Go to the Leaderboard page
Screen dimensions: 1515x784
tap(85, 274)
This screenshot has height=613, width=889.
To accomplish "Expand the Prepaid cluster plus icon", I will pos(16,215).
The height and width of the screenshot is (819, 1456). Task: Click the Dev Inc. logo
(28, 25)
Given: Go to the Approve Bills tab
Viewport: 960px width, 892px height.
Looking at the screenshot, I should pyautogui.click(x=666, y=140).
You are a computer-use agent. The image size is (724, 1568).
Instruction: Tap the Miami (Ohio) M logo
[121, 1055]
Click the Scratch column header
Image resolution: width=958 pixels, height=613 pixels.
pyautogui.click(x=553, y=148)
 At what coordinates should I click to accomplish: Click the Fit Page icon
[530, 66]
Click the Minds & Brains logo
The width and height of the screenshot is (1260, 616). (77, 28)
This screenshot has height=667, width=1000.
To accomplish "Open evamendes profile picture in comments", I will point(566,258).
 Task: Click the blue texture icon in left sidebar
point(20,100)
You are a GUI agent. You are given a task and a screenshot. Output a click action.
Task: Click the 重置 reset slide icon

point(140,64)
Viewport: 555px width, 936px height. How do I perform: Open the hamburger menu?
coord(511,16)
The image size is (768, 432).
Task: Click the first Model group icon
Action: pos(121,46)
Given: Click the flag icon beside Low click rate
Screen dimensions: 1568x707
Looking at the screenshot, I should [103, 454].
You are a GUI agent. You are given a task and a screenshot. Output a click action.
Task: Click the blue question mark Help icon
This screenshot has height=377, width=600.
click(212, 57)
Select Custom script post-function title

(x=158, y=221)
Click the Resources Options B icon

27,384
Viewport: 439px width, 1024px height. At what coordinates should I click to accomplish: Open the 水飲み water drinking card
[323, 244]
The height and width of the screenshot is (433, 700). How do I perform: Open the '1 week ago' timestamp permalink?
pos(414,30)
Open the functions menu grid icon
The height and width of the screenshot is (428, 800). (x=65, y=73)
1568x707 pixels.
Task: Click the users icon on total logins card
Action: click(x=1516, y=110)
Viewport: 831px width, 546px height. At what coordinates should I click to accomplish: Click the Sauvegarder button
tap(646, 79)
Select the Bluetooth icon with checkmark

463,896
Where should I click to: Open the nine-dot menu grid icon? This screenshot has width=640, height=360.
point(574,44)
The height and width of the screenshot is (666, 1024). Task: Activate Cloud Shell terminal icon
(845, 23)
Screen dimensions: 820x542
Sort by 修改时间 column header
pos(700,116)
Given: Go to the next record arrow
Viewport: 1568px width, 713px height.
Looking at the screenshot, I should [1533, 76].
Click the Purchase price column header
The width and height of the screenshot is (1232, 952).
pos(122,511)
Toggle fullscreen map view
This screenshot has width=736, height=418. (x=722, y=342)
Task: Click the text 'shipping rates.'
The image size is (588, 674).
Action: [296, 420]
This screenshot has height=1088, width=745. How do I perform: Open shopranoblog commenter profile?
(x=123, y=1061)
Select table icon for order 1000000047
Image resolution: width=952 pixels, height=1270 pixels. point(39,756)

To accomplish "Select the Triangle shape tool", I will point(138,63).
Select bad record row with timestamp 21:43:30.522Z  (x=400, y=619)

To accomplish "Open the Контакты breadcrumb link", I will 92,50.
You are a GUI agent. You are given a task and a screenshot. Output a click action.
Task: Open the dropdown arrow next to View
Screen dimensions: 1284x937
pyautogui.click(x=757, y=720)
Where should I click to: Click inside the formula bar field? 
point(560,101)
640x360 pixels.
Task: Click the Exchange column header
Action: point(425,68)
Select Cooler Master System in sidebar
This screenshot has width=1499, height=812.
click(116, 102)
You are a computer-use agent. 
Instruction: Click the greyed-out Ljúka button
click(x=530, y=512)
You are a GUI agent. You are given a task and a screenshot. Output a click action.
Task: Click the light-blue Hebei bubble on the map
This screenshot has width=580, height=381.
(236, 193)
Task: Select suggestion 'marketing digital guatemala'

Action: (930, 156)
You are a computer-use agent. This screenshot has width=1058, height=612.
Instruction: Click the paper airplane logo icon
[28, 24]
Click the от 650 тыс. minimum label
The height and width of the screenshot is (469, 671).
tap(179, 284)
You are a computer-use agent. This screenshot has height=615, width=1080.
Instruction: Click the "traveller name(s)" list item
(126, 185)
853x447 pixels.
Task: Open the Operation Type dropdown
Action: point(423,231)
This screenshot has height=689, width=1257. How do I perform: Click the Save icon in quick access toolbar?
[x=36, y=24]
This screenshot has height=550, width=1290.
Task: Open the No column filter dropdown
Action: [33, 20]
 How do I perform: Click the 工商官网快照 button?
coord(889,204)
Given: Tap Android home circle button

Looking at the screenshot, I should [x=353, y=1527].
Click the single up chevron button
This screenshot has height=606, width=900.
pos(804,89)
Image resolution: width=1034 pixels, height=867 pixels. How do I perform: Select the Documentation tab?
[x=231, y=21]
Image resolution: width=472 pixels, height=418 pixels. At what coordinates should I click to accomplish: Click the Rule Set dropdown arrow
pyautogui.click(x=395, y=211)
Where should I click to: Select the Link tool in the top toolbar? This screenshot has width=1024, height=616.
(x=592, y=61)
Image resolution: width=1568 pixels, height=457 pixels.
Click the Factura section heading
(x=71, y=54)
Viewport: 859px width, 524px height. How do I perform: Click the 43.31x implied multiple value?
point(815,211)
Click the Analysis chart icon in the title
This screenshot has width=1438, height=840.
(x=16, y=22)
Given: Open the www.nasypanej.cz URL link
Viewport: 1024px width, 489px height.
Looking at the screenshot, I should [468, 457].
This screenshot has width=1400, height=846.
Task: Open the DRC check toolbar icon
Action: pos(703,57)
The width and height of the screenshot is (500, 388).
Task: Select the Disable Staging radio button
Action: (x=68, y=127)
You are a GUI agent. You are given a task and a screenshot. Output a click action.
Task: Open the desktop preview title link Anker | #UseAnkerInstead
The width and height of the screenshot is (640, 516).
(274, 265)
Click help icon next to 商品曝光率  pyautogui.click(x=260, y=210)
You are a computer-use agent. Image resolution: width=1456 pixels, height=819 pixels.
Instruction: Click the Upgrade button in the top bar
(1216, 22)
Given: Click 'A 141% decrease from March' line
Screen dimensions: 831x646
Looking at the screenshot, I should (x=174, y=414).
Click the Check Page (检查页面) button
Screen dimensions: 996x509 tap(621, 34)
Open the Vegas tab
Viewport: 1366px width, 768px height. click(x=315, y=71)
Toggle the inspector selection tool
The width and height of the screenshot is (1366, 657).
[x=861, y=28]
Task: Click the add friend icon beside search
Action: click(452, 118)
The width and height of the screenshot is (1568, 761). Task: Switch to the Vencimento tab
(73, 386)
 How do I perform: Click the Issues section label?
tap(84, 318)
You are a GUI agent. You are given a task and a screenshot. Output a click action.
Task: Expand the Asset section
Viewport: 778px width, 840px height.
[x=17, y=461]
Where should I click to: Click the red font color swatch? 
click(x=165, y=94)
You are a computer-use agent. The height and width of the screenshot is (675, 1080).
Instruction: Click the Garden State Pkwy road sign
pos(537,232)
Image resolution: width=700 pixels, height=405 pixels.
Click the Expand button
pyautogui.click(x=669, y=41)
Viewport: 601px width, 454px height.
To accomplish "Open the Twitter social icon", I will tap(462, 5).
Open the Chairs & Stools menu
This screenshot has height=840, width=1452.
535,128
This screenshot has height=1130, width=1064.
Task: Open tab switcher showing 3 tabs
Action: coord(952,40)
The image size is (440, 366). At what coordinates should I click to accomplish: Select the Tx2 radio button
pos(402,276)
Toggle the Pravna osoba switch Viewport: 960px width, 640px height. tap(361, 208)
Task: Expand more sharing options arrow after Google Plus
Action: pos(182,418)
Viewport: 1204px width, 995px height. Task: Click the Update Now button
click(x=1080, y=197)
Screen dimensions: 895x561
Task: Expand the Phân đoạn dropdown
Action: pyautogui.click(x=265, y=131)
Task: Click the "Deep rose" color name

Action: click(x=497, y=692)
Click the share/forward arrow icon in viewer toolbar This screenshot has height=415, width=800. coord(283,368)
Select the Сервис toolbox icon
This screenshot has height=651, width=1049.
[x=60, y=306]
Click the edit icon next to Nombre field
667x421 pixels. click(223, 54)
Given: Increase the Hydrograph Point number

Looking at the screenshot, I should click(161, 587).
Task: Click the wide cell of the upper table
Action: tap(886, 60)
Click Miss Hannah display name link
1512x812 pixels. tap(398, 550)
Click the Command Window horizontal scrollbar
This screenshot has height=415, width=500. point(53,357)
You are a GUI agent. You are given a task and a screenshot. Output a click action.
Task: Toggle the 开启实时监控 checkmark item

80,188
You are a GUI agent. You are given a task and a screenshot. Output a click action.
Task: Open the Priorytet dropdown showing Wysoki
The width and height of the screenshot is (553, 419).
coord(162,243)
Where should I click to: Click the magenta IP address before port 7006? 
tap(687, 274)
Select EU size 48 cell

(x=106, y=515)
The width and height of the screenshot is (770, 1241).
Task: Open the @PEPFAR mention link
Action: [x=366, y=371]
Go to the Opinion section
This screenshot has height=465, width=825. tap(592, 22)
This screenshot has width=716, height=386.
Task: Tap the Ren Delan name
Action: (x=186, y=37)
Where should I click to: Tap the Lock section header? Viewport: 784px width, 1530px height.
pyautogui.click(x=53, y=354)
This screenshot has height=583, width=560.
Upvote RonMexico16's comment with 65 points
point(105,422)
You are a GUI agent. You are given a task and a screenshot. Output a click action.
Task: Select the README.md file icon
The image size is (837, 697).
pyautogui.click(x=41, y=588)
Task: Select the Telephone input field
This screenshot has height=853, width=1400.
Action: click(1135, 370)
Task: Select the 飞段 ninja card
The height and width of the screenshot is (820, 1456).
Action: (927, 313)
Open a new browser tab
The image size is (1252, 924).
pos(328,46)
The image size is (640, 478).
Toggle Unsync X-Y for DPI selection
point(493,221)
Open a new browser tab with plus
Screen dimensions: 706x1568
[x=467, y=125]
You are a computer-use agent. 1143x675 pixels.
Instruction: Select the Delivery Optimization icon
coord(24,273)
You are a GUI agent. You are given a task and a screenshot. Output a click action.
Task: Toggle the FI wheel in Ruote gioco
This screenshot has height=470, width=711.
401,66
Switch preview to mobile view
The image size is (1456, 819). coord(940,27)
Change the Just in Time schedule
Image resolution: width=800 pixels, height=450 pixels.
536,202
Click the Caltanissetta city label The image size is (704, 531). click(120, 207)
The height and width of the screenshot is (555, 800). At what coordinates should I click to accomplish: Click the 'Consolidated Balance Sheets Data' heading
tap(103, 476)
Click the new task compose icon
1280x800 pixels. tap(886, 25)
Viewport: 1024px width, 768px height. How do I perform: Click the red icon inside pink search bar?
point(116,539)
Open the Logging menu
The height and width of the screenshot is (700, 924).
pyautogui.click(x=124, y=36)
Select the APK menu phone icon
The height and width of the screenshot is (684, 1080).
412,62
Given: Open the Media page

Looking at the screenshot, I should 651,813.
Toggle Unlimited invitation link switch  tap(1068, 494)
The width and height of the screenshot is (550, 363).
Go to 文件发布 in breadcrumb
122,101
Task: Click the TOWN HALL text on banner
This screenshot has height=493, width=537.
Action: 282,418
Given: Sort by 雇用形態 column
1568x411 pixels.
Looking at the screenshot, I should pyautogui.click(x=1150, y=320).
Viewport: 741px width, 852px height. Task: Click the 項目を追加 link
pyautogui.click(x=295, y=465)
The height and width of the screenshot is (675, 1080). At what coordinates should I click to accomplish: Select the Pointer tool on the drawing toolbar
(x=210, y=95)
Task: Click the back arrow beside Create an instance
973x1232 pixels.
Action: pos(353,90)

- What you have to do:
Within the data above, the lines from the one with "Task: Click the light-blue" to the one with "Click the от 650 тыс. minimum label" must be repeated exactly; no other line belongs in the answer.

- Output of the task:
Task: Click the light-blue Hebei bubble on the map
This screenshot has width=580, height=381.
(236, 193)
Task: Select suggestion 'marketing digital guatemala'

Action: (930, 156)
You are a computer-use agent. This screenshot has width=1058, height=612.
Instruction: Click the paper airplane logo icon
[28, 24]
Click the от 650 тыс. minimum label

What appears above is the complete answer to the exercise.